By Courier Staff
St. Albans: The Green Mountain Care Board will allow prices at hospitals to go up an average of 1.8 percent in the upcoming fiscal year, but will hold Northwestern Medical Center’s rates alone.
The board, which regulates hospitals’ budgets and insurance prices, finished approving the prices for Vermont’s 14 hospitals Thursday. The board’s accountants are still calculating how much revenue those new prices will take in.
The results leave $2.4 billion in hospital budgets largely unchanged. Even though numerous hospitals took in more money for care than they were supposed to in 2015 or are expected to do so in 2016, none will be forced to decrease how much they charge insurance companies starting Oct. 1.
The St. Albans based hospital asked for a 2.9% price increase from the board. That request was shot down.
In 2015 the hospital reported bringing in $188 million in revenue from patient services. That’s up from $44.8 million ten years ago, according to documents made available to the Courier recently.
According to the hospital’s own documents, the facility admitted 6.5% less patients this year than last.

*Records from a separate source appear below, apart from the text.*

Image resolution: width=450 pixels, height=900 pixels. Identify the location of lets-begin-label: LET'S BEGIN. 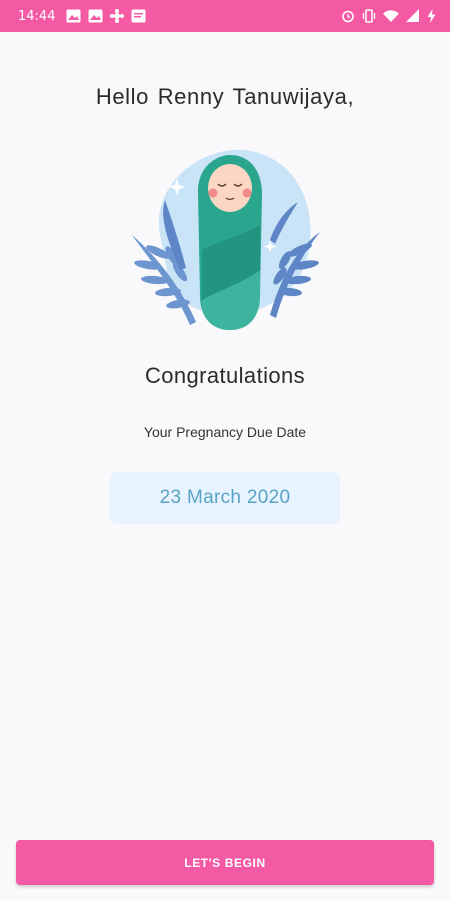
(225, 862).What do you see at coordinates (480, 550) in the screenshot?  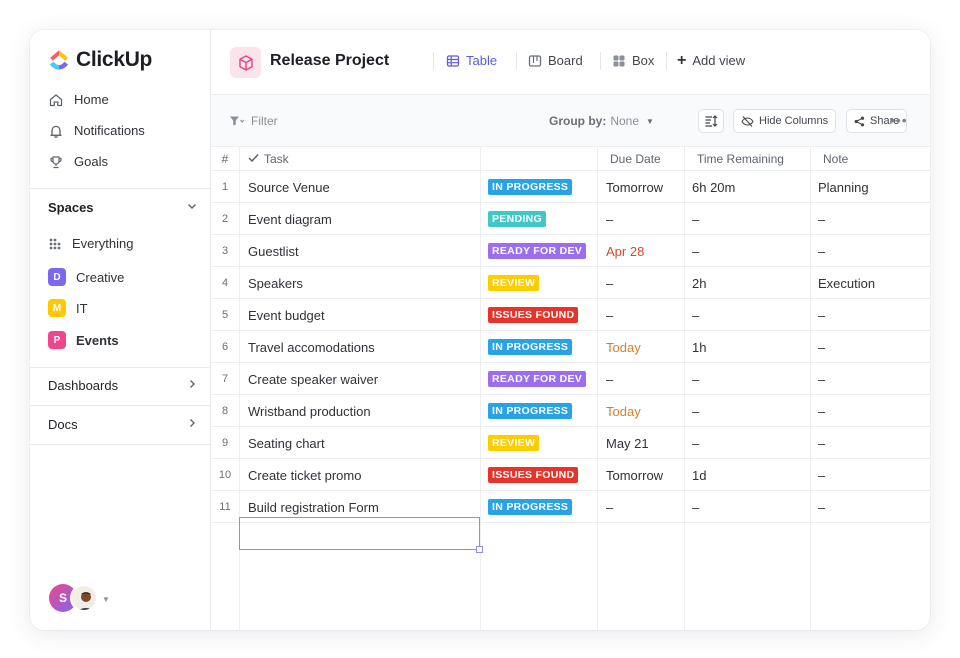 I see `cell-resize-handle` at bounding box center [480, 550].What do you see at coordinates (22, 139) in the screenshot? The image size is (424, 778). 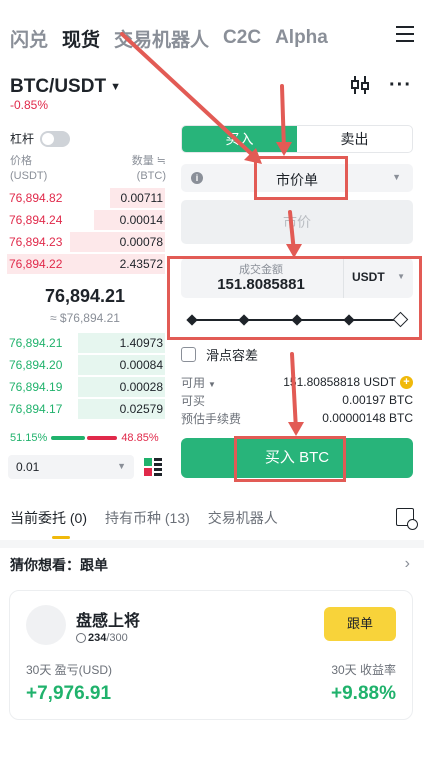 I see `leverage-label: 杠杆` at bounding box center [22, 139].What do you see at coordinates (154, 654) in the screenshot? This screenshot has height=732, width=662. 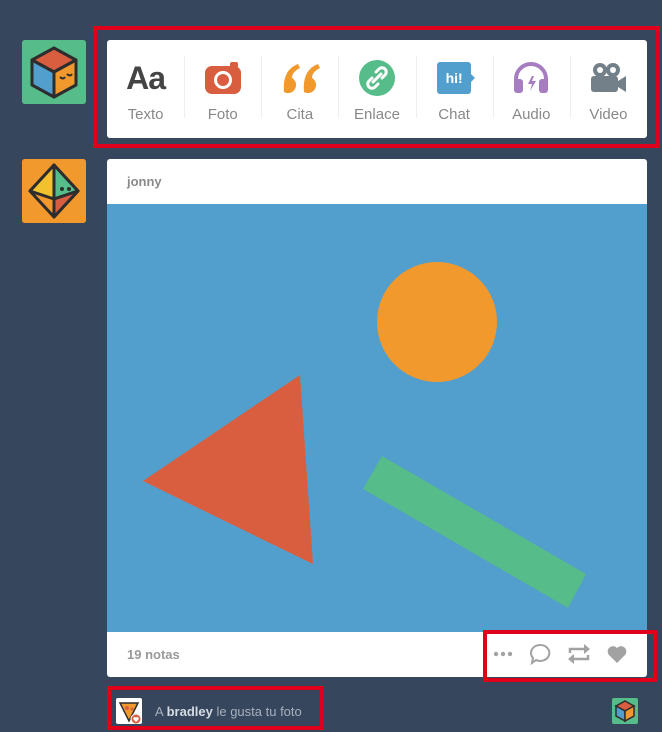 I see `notes-count: 19 notas` at bounding box center [154, 654].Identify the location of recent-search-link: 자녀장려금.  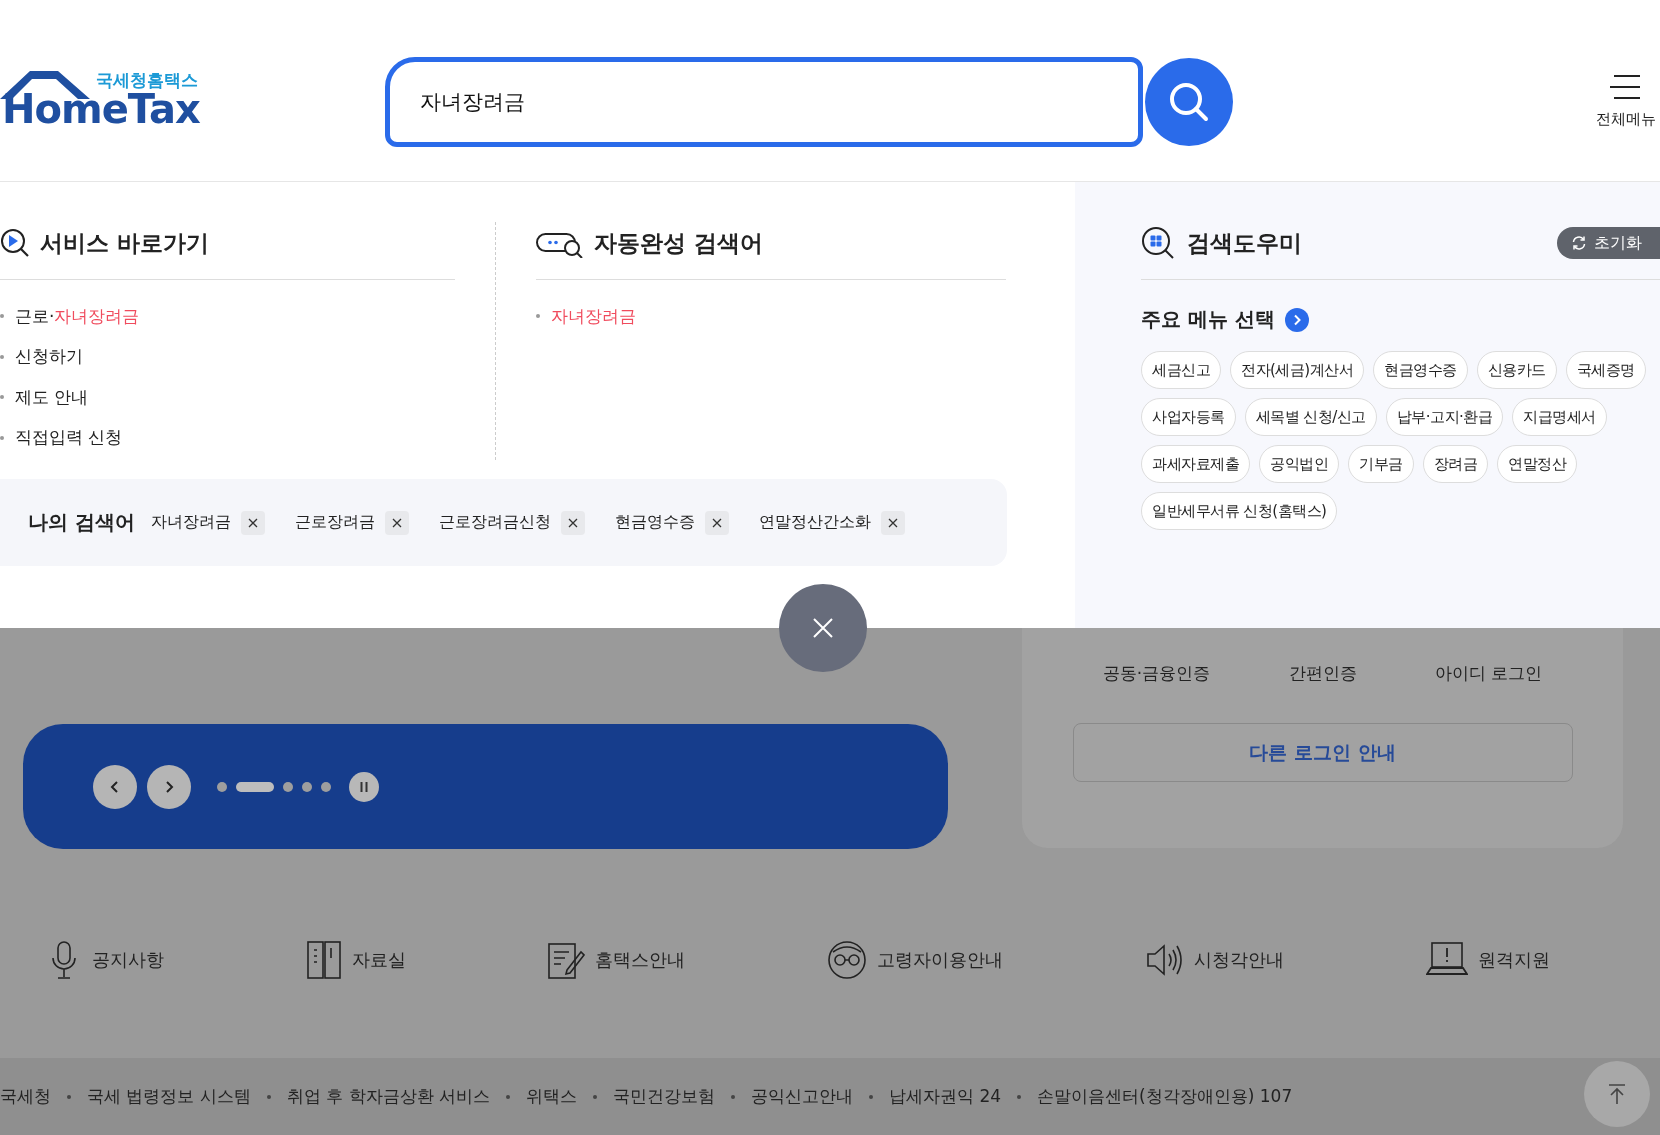
(190, 522).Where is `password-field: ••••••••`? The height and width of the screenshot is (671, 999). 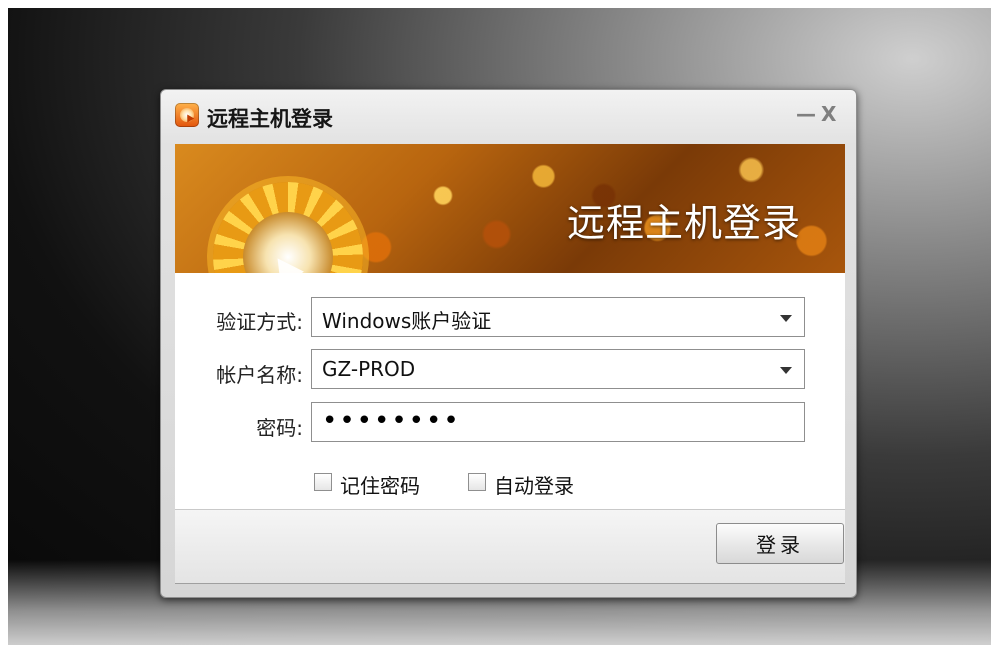
password-field: •••••••• is located at coordinates (558, 422).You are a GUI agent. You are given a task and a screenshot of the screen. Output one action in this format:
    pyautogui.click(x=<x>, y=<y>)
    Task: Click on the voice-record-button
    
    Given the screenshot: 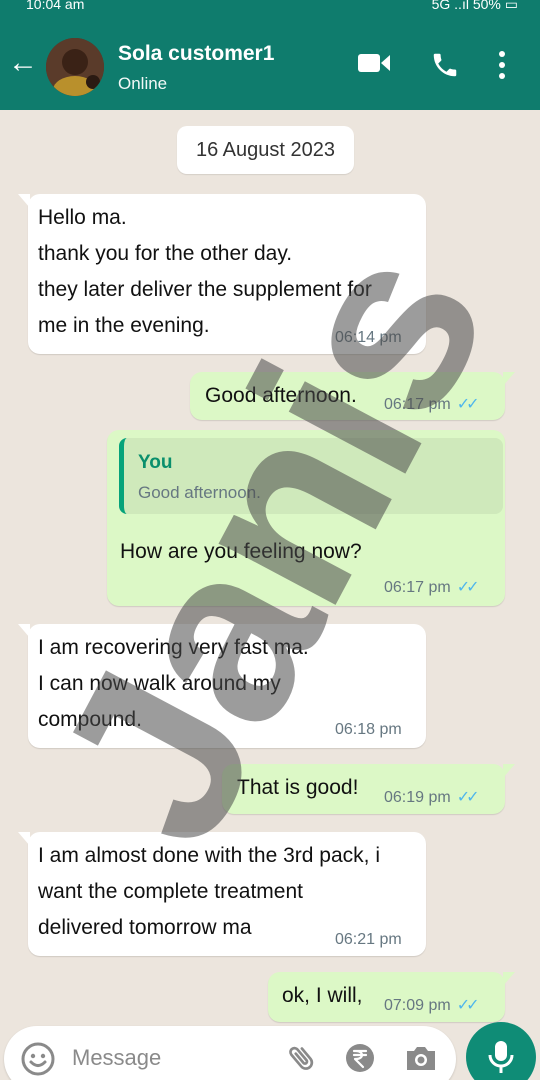 What is the action you would take?
    pyautogui.click(x=501, y=1051)
     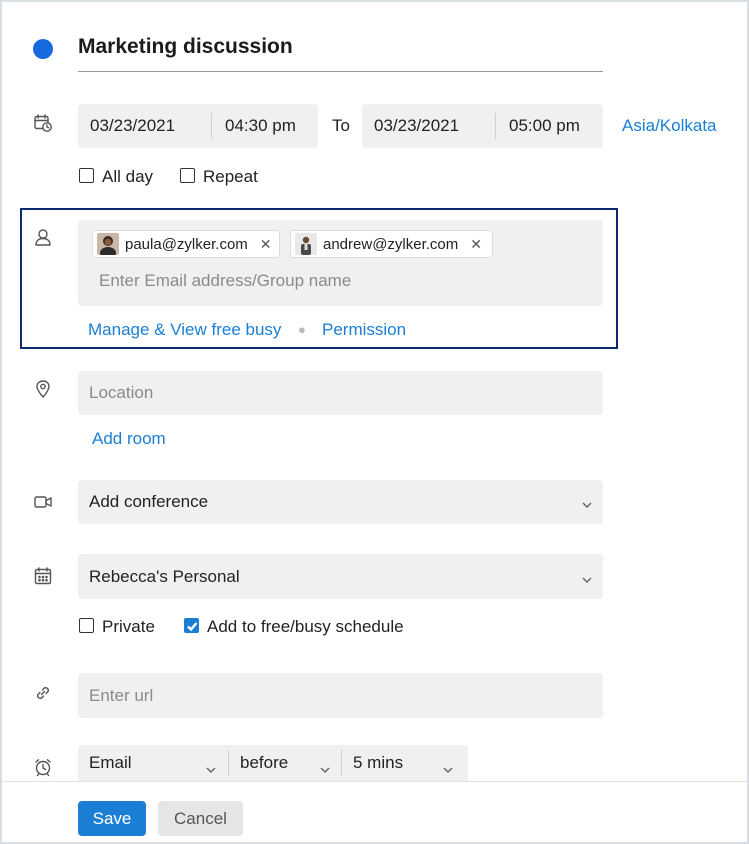 I want to click on person-icon, so click(x=43, y=237). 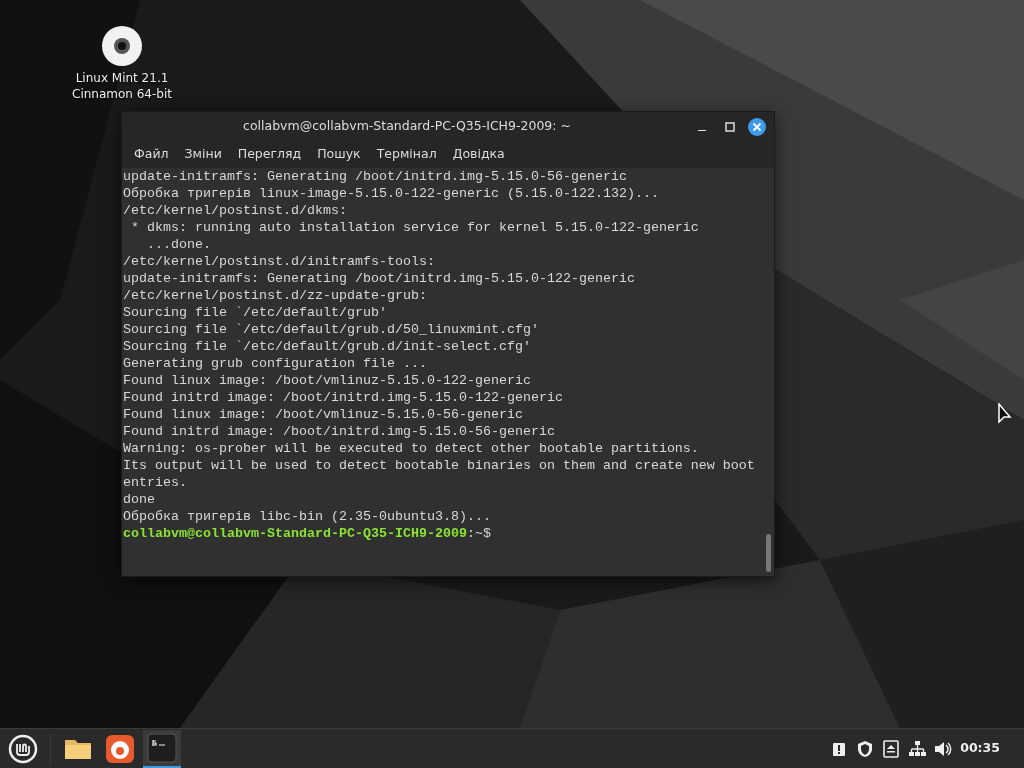 I want to click on mint-logo-icon, so click(x=23, y=748).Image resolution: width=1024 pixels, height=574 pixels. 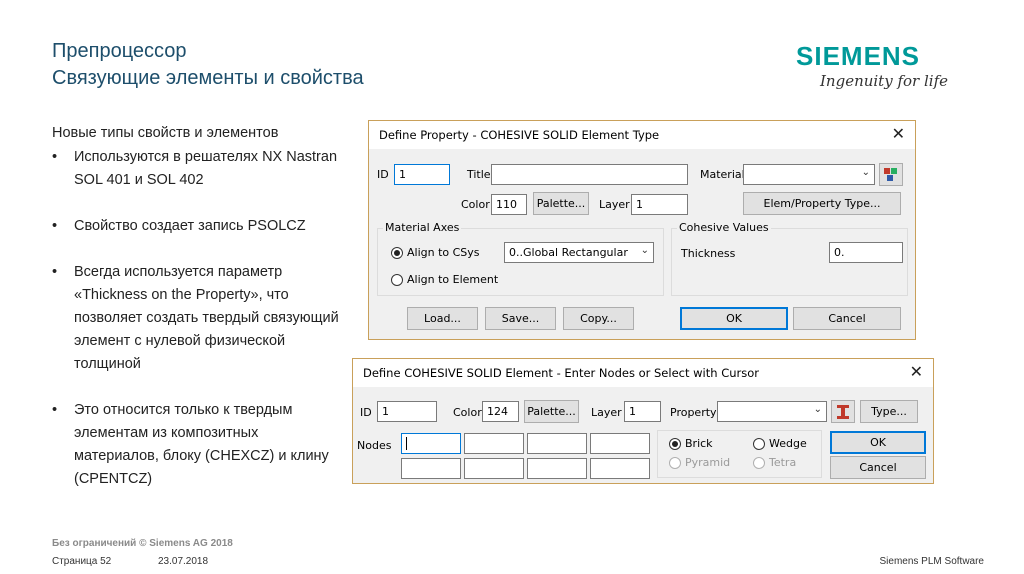 What do you see at coordinates (708, 462) in the screenshot?
I see `pyramid-label: Pyramid` at bounding box center [708, 462].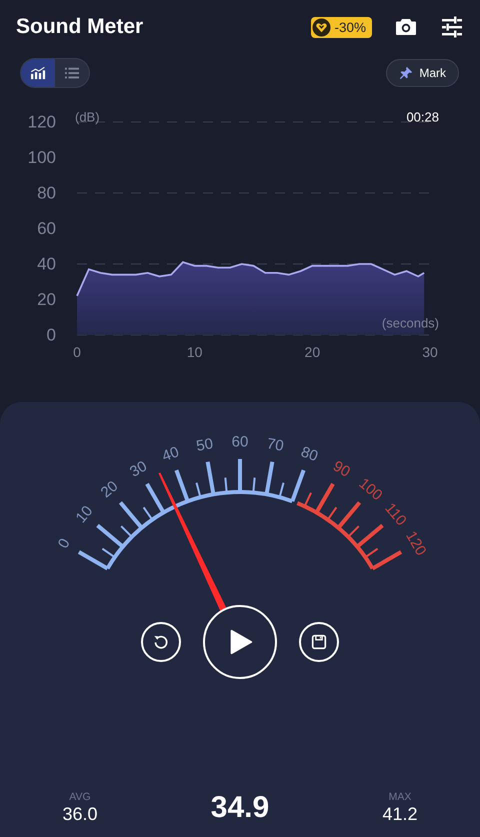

In fiscal year 2017, the only hospital that will lower its prices is Rutland Regional Medical Center, which asked to drop its prices 5.1 percent. Copley Hospital in Morrisville will not see a price increase because it didn’t request one, but it will be required to return to the board in December to discuss its budget.
The University of Vermont Medical Center in Burlington and Central Vermont Medical Center in Berlin, which are both part of the UVM Health Network, will raise prices. The two hospitals originally requested increases of 3 percent, but the board reduced those to 2.45 percent.
The University of Vermont’s overall budget last year was $1.02 billion.